上海好像無時無刻都在堵車,內環的高架橋沒有理由的橫縱疊生,讓路途顯得愈發的複雜。
我和薛成愷並排坐在汽車後座,我不知道他的腦子裡在想什麼,我只知道我滿腦子都是路思瀅暗含眼淚的雙眼,以及溫潤如玉的江南女子的氣質。
不知道為何,我或多或少是有些心疼她的。
交通堵塞的一動不動,冷漠的薛成愷然後探到司機的位置重重地拍了一下喇叭。
司機警惕地回頭,為難地提醒:「不能鳴笛。
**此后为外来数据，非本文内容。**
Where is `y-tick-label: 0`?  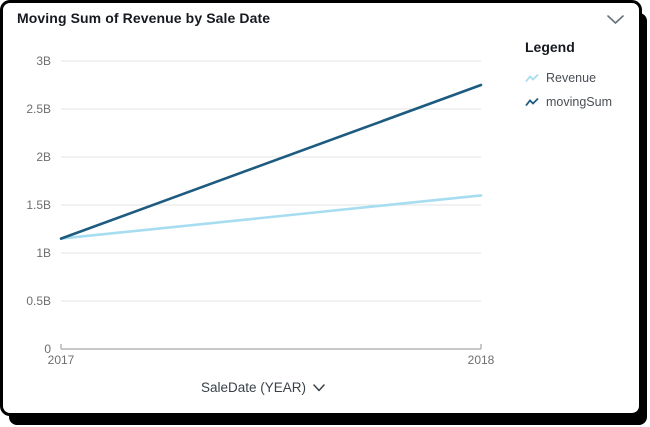
y-tick-label: 0 is located at coordinates (48, 349).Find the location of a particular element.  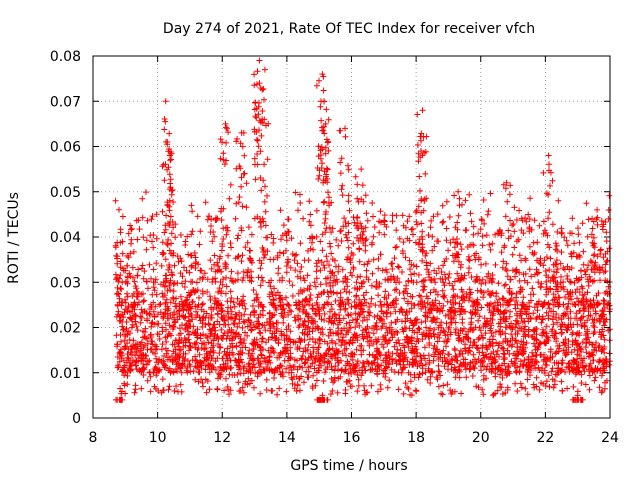

y-axis-label: ROTI / TECUs is located at coordinates (14, 238).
」
薛成愷暗暗罵了一句「媽的」才又坐回了原位。
我不禁噗嗤一笑,他敏感地轉頭白了我一眼:「你笑什麼?」
我眼中含笑,扭頭看向他:「你很愛她。」
他顯的尷尬,還有不深不淺的羞澀,我一定是看見了他的羞澀,所以才會繼續調侃他:「還整天在裝作不在乎,真的不知道你在想什麼。」
薛成愷回過頭去,盯著前面堵塞的車流,冷冷地駁我:「關你什麼事?」
我嘖嘖稱奇:「老公愛老婆,天經地義,遮遮掩掩幹什麼,又不是什麼不正當的愛情。」
我見他不說話,也只好偃旗息鼓,畢竟薛成愷的脾氣大,惹怒了他我也吃不了什麼好果子。
只是這良久的沉默氣氛變得忽然怪異了起來。
前方的車流終於開始挪動,薛成愷的聲音似乎被罩上了一層雨雲,顯得陰暗又沉悶:「如果我想要一個答案,這樣算不算錯?」
我知道司機是不可能答話的,所以很明顯薛成愷這句話只能我作出解答。
我很認真地思量了一會兒,說道:「當然不算錯,人嘛,不知道答案的時候總想把答案找出來,答案有了反而也就沒那麼執著了。」
他緩緩移了眼神看向我,直至後來,我都無法忘卻那天薛成愷看我的眼神。
像是烏雲被後激將傾斜的大雨,也像是珊瑚群裡藏著的暗湧。
是一種說不清道不明的情緒。
落在我的心裡,讓許多過往變得粘膩又鹹淡。
彷彿只有大口大口的喝水,才能緩解莫名的乾涸,也才能安撫無理由的緊張感。
我伸手拿車裡備好的蘇打水,擰開瓶蓋,潤潤喉嚨。
接下來就是我所期待的一路無言。
我們來到位於浦東的一傢俬立醫院,薛成愷輕車熟路的帶我坐著電梯來到四樓。
直奔手術室。
因為是剖腹產,所有家人都只能在門外候著。
這也是我第一次見到路思瀅的家人。
她的母親身材纖細,穿著合身的旗袍,將頭髮挽到耳後,年過半百卻十分有氣質。
她的父親顯得就普通許多,穿著舒適的運動服,一頭雪白的頭髮,皮膚卻出奇的好。
門外再不見他人,沒有電視劇演的那般一群人愁眉不展圍著手術室外的座椅打轉。
薛成愷過去一一擁抱了路思瀅的父母,然後叫來了相關醫生了解情況。
我出於禮貌,也上前與路思瀅父母打起了招呼,我說:「伯父伯母好,我是陳喬西,聽說訊息的時候,我與薛總正在開專案會,索性就唐突前來了。」
我伸出手一一跟二老握手,然後又說了許多鼓勵的話語,與二老一起並排站在一起,翹首期盼著手術室裡的訊息。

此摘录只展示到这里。